Learn to be humble and to trust
5 You younger members must also submit to the elders. Indeed all of you should defer to one another and wear the “overall” of humility in serving each other. ‘God resists the proud, but gives grace to the humble’.
6-7 So, humble yourselves under God’s strong hand, and in his own good time he will lift you up. You can throw the whole weight of your anxieties upon him, for you are his personal concern.

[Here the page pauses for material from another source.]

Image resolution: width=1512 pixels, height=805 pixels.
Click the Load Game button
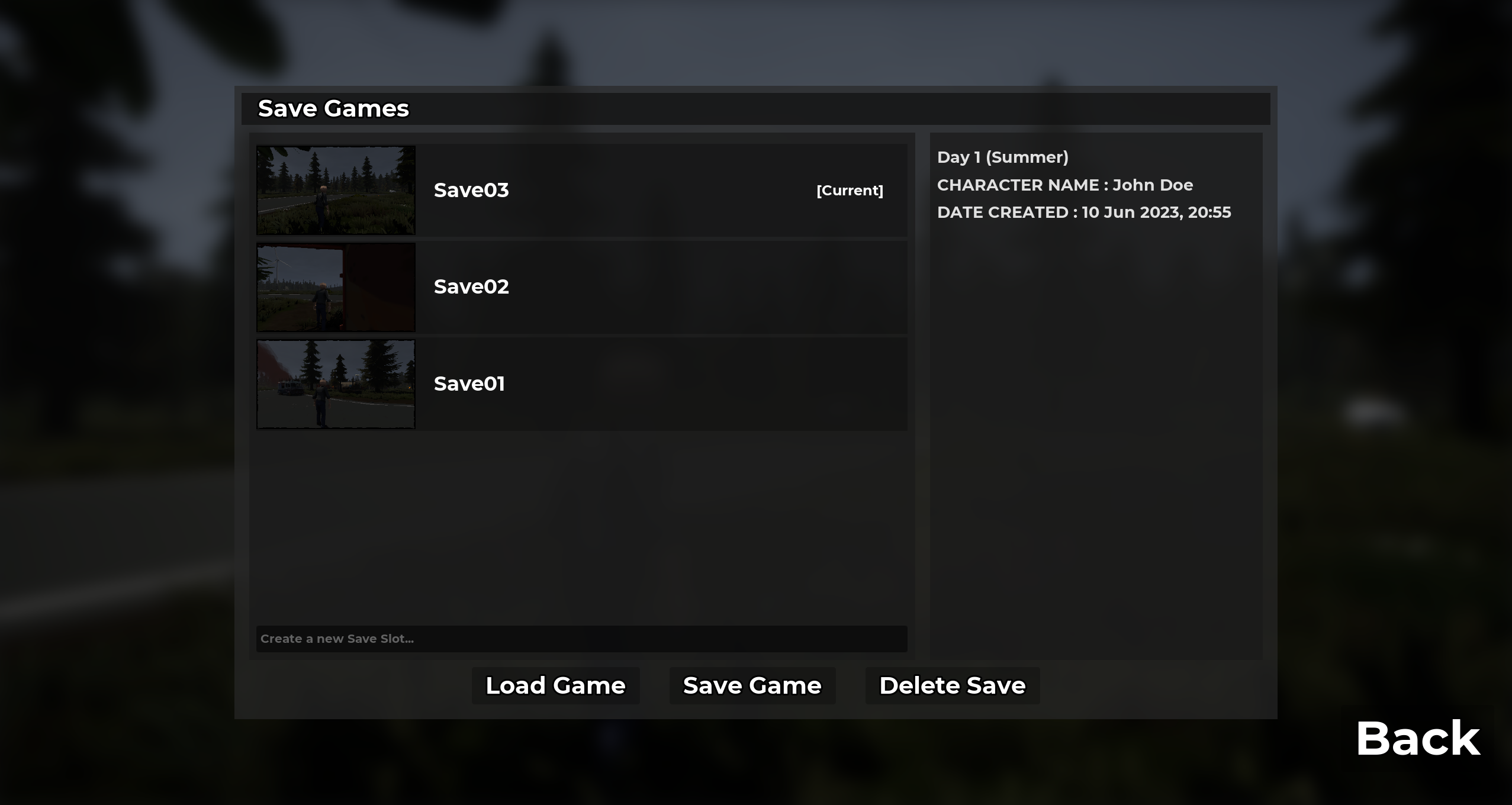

Resist the devil: you are in God’s hands
8-11 Be self-controlled and vigilant always, for your enemy the devil is always about, prowling like a lion roaring for its prey. Resist him, standing firm in your faith and remember that the strain is the same for all your fellow-Christians in other parts of the world. And after you have borne these sufferings a very little while, God himself (from whom we receive all grace and who has called you to share his eternal splendour through Christ) will make you whole and secure and strong. All power is his for ever and ever, amen!
Final greetings
12 I am sending this short letter by Silvanus, whom I know to be a faithful brother, to stimulate your faith and assure you that the above words represent the true grace of God. See that you stand fast in that grace!
13-14 Your sister-church here in “Babylon” sends you greetings, and so does my son Mark. Give each other a handshake all round as a sign of love. Peace be to all true Christians.
PETER
The ancestry of Jesus Christ
1 1-11 This is the record of the ancestry of Jesus Christ who was the descendant of both David and Abraham: Abraham was the father of Isaac, who was the father of Jacob, who was the father of Judah and his brothers, who was the father of Perez and Zerah (whose mother was Tamar). Perez was the father of Hezron, who was the father of Ram, who was the father of Amminadab, who was the father of Nahshon, who was the father of Salmon, who was the father of Boaz (whose mother was Rahab). Boaz was the father of Obed (whose mother was Ruth), and Obed was the father of Jesse, who was the father of King David, who was the father of Solomon (whose mother was Uriah’s wife). Solomon was the father of Rehoboam, who was the father of Abijah, who was the father of Asa, who was the father of Jehoshaphat, who was the father of Joram, who was the father of Uzziah, who was the father of Jotham, who was the father of Ahaz, who was the father of Hezekiah, who was the father of Manasseh, who was the father of Amon, who was the father of Josiah, who was the father of Jechoniah and his brothers, at the time of the deportation to Babylon.
12-16 After the Babylonian exile Jechoniah was the father of Shealtiel, who was the father of Zerubbabel, who was the father of Abiud, who was the father of Eliakim, who was the father of Azor, who was the father of Sadoc, who was the father of Achim, who was the father of Eliud, who was the father of Eleazar, who was the father of Matthan, who was the father of Jacob, who was the father of Joseph, who was the husband of Mary, the mother of Jesus Christ.
17 The genealogy of Jesus Christ may thus be traced for fourteen generations from Abraham to David, fourteen from David to the deportation to Babylon, and fourteen from the deportation to Christ himself.
The prophesied “Elijah”: John the Baptist
3 1-2 In due course John the Baptist arrived, preaching in the Judean desert: “You must change your hearts—for the kingdom of Heaven has arrived!”
3 This was the man whom the prophet Isaiah spoke about in the words: ‘The voice of one crying in the wilderness: Prepare the way of the Lord, make his paths straight’.
4-6 John wore clothes of camel-hair with a leather belt round his waist, and lived on locusts and wild honey. The people of Jerusalem and of all Judea and the Jordan district flocked to him, and were baptised by him in the river Jordan, publicly confessing their sins.